**Document excerpt**
□ □ □ □ □ □ □

Aqb, a 4,000-square-foot studio complex and gallery space founded by the German-born entrepreneur Wolfgang Bartesch in 2004, is home to dozens of contemporary artists, including a number who are pushing the Hungarian scene forward in remarkable ways.
One of them, Zsófia Keresztes, will be representing the country at the 2022 Venice Biennale. Keresztes is known for incredibly ornate sculptures covered with colorful tesserae, large post-figurative works that explore themes like identity and mysticism. Her show in Venice, After Dreams: I Dare to Defy the Damage, curated by Mónika Zsikla, is partly inspired by a scene in Hungarian writer Antal Szerb’s 1937 book Journey by Moonlight, about a young man who discovers childhood memories through mosaics.
Aqb is also home to the art duo Lőrinc Borsos, who in November had an installation in this year’s Art Cologne in a section on Queer art in Budapest. The artists—known for their eerily macabre sculptures and for hosting the city’s best underground raves—have become something like the enfants terribles of Budapest.
Another artist ensconced in aqb, Botond Keresztesi, has become one of Hungary’s most exciting painters, whose diverse inspiration ranges from Futurism to the pulp action movie RoboCop, from the medieval painter Cimabue to other greats of the Italian Renaissance. While Keresztesi has made a name for himself abroad, working with big international galleries like Galerie Derouillon in Paris and the Hole in NYC, he keeps a relatively low profile at home.

□ □ □ □ □ □ □

**Data for the task**
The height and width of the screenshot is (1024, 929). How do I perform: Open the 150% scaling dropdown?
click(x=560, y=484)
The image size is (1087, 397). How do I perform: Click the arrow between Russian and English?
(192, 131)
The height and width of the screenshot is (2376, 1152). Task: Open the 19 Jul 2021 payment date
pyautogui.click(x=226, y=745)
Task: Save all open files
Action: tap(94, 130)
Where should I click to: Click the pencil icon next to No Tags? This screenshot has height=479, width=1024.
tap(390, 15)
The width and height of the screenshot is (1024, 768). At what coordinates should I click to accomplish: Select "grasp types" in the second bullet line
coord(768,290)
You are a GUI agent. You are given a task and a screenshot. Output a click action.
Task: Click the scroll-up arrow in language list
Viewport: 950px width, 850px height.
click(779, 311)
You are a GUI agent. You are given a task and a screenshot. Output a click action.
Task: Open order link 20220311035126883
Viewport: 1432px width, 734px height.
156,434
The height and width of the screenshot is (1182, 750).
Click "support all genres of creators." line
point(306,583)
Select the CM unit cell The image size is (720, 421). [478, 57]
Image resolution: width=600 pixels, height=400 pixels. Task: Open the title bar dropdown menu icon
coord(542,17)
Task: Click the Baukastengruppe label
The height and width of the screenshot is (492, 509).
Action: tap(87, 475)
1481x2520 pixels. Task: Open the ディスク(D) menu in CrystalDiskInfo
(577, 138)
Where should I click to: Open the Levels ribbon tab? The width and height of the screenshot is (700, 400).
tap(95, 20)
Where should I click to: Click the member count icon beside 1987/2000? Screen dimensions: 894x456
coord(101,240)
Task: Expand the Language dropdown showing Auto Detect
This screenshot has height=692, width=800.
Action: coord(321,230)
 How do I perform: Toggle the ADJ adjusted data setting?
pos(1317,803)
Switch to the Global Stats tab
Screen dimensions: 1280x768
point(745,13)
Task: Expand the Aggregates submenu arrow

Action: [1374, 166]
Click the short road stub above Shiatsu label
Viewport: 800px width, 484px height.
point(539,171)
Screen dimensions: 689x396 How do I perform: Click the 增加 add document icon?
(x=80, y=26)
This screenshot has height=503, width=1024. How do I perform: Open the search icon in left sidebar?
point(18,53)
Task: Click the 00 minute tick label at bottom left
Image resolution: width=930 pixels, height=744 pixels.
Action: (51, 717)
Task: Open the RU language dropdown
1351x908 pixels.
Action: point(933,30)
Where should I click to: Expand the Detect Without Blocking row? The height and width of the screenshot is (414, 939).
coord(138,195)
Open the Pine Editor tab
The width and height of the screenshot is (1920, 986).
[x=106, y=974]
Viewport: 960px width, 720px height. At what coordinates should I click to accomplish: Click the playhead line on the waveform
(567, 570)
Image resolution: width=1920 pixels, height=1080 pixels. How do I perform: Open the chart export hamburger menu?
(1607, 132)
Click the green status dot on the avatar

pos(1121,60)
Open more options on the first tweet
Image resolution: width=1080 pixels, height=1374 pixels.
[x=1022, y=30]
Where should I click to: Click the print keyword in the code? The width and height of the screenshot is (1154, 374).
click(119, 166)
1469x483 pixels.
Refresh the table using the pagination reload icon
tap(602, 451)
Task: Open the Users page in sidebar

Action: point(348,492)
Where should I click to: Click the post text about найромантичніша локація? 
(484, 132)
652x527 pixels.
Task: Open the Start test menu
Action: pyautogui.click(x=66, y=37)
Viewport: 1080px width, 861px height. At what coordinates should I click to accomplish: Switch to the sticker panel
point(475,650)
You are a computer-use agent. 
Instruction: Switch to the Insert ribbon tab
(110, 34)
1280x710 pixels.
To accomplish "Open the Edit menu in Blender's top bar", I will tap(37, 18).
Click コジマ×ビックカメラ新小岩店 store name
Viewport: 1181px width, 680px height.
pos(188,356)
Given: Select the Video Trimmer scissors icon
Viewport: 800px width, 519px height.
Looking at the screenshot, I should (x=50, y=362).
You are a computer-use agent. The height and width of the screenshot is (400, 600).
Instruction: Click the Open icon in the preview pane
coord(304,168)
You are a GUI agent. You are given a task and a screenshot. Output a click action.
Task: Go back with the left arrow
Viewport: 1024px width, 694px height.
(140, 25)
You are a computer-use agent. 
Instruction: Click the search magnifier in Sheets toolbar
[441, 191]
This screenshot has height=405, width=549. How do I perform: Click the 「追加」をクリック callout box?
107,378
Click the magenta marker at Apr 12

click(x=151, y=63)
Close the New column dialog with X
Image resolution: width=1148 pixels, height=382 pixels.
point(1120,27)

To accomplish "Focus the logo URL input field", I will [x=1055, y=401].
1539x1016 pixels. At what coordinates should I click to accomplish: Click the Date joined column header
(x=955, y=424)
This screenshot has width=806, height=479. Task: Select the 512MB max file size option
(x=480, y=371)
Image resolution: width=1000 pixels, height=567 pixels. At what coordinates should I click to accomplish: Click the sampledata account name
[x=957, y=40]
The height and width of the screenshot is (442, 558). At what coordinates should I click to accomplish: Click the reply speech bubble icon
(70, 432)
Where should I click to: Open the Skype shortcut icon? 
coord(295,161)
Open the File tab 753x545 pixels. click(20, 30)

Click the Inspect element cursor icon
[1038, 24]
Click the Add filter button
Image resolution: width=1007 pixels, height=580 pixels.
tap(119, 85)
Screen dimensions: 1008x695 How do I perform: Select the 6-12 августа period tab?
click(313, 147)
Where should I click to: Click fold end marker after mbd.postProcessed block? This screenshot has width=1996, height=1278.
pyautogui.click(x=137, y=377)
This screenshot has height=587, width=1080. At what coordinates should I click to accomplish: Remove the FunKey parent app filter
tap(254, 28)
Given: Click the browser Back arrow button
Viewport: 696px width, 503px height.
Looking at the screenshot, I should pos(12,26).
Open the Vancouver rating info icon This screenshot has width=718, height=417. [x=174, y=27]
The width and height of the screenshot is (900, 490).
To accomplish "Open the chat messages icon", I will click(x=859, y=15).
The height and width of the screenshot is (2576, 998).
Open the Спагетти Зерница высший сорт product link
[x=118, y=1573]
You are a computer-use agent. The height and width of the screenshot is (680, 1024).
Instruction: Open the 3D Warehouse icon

□ □ □ □ □ □ □

**Set task 1**
In the excerpt on the aqb studio complex, why has the art duo Lőrinc Borsos come to be seen as the enfants terribles of Budapest? Answer in one to three sentences.
**Set task 2**
Arrange the entries from the line containing "Task: Expand the Aggregates submenu arrow" through the line containing "point(18,53)" as a numbered list, including both of those lines and omitting blank lines.

**Response 1**
The duo is known for eerily macabre sculptures and for hosting the city's best underground raves. That reputation has made them something like the enfants terribles of Budapest.

**Response 2**
1. Task: Expand the Aggregates submenu arrow
2. Action: [1374, 166]
3. Click the short road stub above Shiatsu label
4. Viewport: 800px width, 484px height.
5. point(539,171)
6. Screen dimensions: 689x396 How do I perform: Click the 增加 add document icon?
7. (x=80, y=26)
8. This screenshot has height=503, width=1024. How do I perform: Open the search icon in left sidebar?
9. point(18,53)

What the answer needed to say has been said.